• _Records from a dataset_

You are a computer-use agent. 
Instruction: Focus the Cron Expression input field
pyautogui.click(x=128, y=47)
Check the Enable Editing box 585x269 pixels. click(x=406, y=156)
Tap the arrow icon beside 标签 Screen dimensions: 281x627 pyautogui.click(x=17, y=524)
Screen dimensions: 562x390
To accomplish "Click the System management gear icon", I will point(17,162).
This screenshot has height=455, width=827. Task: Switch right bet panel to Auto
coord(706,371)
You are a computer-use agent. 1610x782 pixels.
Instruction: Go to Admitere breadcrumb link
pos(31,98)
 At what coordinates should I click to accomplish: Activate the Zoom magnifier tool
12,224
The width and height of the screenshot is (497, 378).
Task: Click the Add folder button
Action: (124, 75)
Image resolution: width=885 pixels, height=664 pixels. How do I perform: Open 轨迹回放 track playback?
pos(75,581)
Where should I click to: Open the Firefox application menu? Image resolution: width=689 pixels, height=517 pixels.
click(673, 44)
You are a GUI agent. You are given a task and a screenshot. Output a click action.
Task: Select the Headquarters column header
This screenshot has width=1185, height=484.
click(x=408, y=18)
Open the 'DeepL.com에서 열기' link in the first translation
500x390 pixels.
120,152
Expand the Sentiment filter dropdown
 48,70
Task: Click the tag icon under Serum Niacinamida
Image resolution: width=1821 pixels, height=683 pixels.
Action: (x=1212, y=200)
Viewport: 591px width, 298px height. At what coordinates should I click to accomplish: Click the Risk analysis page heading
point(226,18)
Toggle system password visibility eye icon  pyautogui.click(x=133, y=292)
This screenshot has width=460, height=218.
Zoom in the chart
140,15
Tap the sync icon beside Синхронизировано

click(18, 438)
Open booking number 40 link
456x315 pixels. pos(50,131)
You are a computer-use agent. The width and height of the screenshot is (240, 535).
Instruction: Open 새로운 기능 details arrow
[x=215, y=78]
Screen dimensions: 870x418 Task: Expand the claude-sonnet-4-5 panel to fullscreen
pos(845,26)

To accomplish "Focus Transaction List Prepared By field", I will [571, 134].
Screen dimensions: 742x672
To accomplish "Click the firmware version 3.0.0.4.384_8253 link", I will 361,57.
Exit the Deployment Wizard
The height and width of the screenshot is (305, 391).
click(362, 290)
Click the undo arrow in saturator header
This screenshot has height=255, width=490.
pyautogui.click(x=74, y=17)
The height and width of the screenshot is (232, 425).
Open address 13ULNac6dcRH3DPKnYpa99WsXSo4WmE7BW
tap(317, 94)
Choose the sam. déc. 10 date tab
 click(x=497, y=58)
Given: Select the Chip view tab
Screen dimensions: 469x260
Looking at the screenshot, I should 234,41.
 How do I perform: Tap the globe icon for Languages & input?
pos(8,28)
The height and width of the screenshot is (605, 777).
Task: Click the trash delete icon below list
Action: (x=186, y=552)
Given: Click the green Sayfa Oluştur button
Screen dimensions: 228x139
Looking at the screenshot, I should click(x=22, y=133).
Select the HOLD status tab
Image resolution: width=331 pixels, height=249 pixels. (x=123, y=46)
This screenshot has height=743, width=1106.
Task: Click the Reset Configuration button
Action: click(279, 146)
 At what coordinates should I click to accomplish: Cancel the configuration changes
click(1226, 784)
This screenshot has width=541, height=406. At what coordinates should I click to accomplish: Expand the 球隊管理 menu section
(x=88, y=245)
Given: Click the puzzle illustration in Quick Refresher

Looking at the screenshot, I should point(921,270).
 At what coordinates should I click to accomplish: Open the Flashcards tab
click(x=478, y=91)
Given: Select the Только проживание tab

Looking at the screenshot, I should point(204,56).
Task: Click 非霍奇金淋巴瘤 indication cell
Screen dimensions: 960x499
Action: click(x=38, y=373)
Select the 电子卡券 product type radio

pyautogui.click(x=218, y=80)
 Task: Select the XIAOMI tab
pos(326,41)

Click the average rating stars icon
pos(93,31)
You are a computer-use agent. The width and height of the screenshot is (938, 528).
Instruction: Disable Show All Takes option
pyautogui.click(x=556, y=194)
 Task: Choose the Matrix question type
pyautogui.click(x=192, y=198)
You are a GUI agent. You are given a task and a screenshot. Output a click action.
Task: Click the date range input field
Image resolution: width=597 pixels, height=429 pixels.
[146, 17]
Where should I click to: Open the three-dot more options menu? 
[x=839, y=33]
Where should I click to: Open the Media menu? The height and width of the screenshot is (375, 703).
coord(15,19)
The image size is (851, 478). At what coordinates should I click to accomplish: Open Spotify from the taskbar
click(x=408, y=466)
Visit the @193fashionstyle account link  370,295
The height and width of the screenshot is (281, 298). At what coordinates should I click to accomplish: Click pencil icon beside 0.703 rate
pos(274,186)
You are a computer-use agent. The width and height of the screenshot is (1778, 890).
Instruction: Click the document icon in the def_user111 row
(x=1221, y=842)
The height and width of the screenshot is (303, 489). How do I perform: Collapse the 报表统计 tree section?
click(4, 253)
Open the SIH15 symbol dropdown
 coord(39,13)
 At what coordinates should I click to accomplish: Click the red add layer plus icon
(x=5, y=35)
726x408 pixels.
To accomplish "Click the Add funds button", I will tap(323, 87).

• _Your goal_
Whenever the word "header" shows up in a line of the entries above, copy that line.

• _Output for this exercise_
Task: Select the Headquarters column header
Click the undo arrow in saturator header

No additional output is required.